Shibboleth Developers

[Sassa <>]

Olivier Salaün - CRU wrote:

> That would indead be a usefull feature to have a hierachical 
> organization of IdP sites on the WAYF web page. This means that the 
> sites.xml DTD should evolve to store these additional hierarchical 
> informations...
>
> This change to the WAYF GUI is not enough though because in most cases 
> (at least in France), a web resource is not widely opened to all 
> Universities ; it is rather restricted to some "partner" universities. 

I think authentication is separate from authorisation. So I don't think 
it is a problem that a user will be able to pick a site that is not a 
"partner" university and present himself as the member of such 
univesity. Then your SP will decide what attribute acceptance policy to 
use, so attributes from "non-partner" universities will be discarded, 
and the users from those universities will not be able to use the resource.

Moreover, the "non-partner" university may as well have an attribute 
release policy that would not release the relevant attributes to just 
any site - and again no access would be granted to such user.

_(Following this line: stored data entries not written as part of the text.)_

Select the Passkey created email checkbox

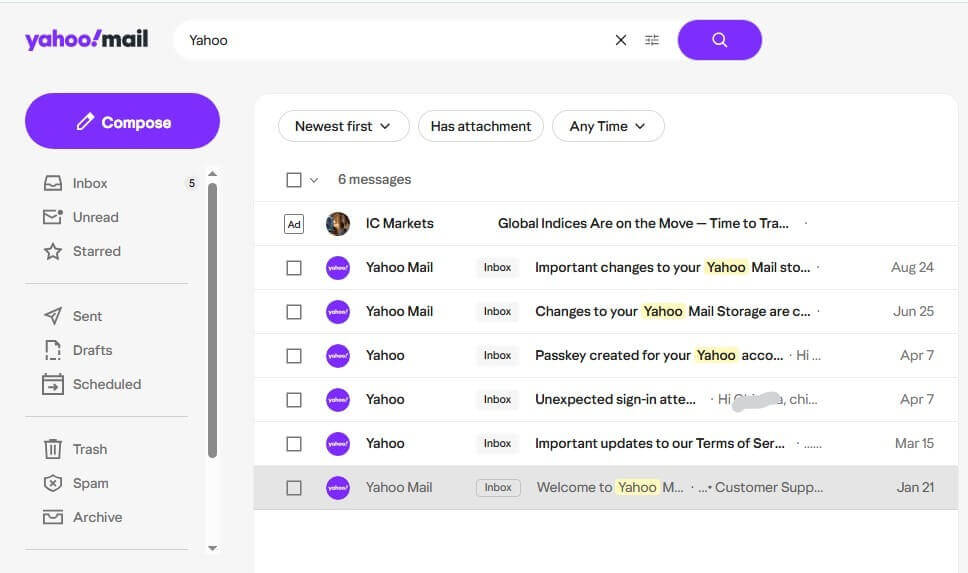[x=294, y=355]
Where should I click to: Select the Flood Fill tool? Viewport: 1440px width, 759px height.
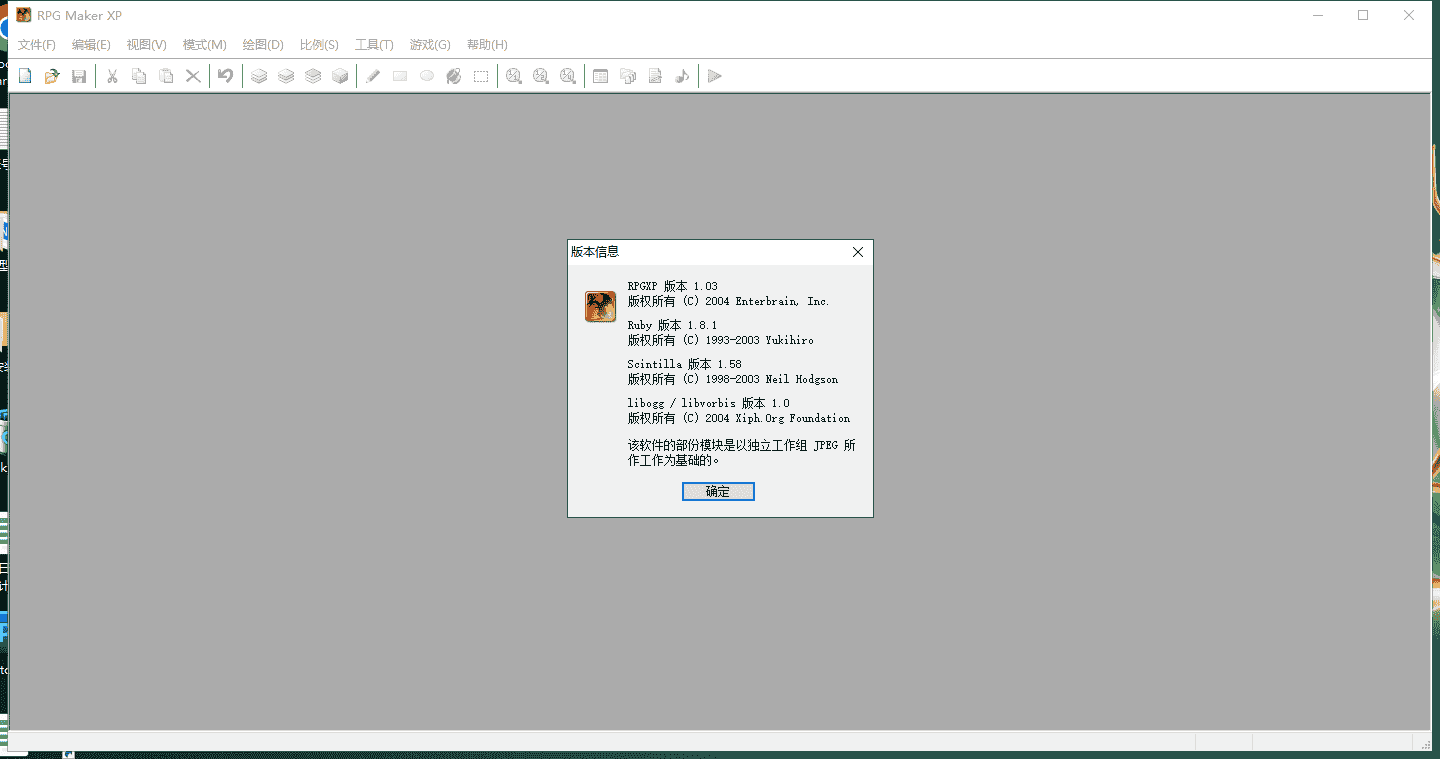453,75
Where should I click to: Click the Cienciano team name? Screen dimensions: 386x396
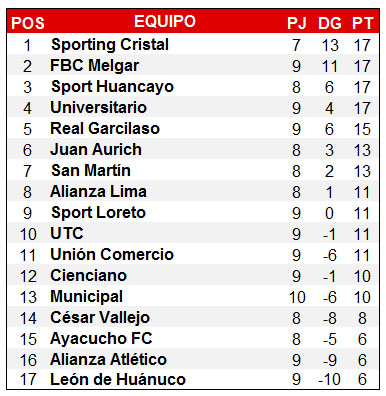click(x=89, y=275)

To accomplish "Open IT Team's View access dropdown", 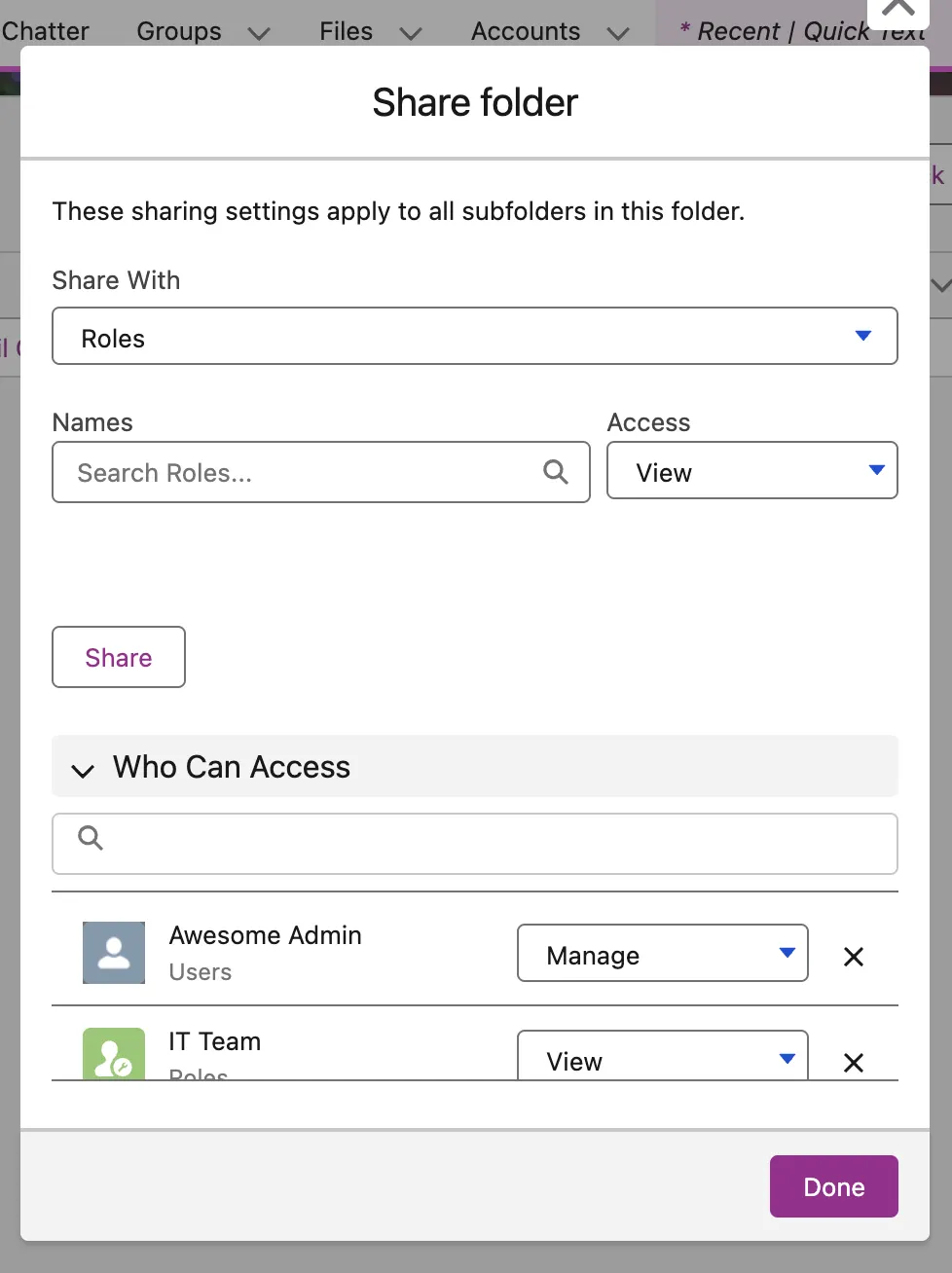I will pyautogui.click(x=662, y=1059).
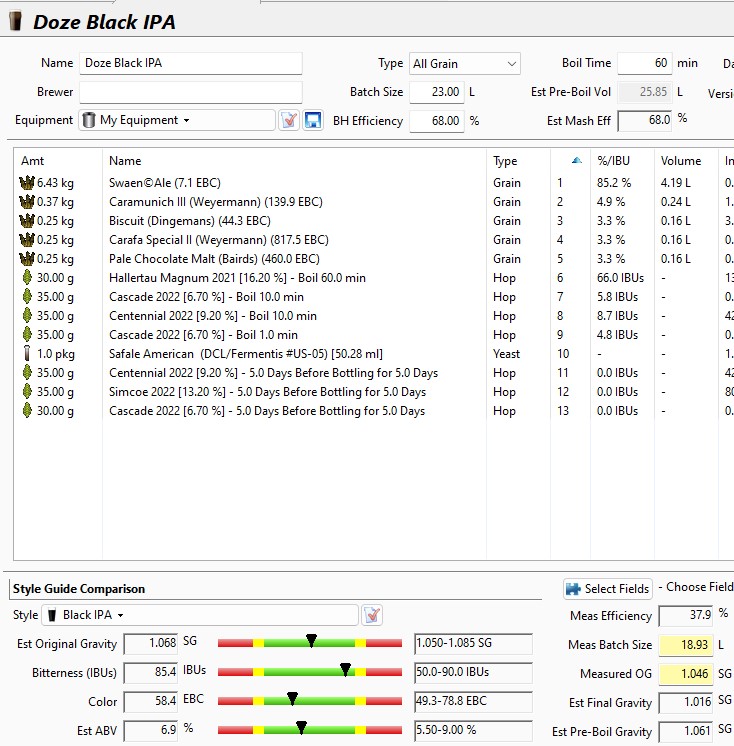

In addition to that, only a subset of the users from the "partner" 
universities may have the necessary attributes assigned to them. This 
means that you can't keep refining "what sites to show". At some point 
the user will be able to authenticate, and still will not be able to get 
in.

And because Shibboleth is an SSO system, it also means that the user may 
authenticate once, whilst accessing a different site, then his 
authentication token will be used by the "non-partner" university - and 
it has to decide whether the user has the necessary access rights.

What's the problem with authenticating, but not authorising the users?

Maybe I am missing a crucial point of the discussion.


Sassa

> In such situations, the user is not aware of this restriction, it is up 
> to the SP to define this list of IdP sites. You still need to have 
> multiple WAYF services either at the SP level or et a level where it is 
> shared by a group of universities.
>
> Sassa wrote:
>
> > Scott Cantor wrote:
> >
> > > > [...]
> > >
> > >
> > > Exactly, the latter especially. That's my point. Proliferating WAYFs 
> > > is why ultimately the SP has to deal with this.
> >
> >
> > If the problem is that the list is too long, why can't WAYF categorize 
> > the sites, so the user would have two options: look through the whole 
> > list, or tree walk the categories and sub-categories. In essence, WAYF 
> > can be an LDAP browser, and the users choose:
> > [...]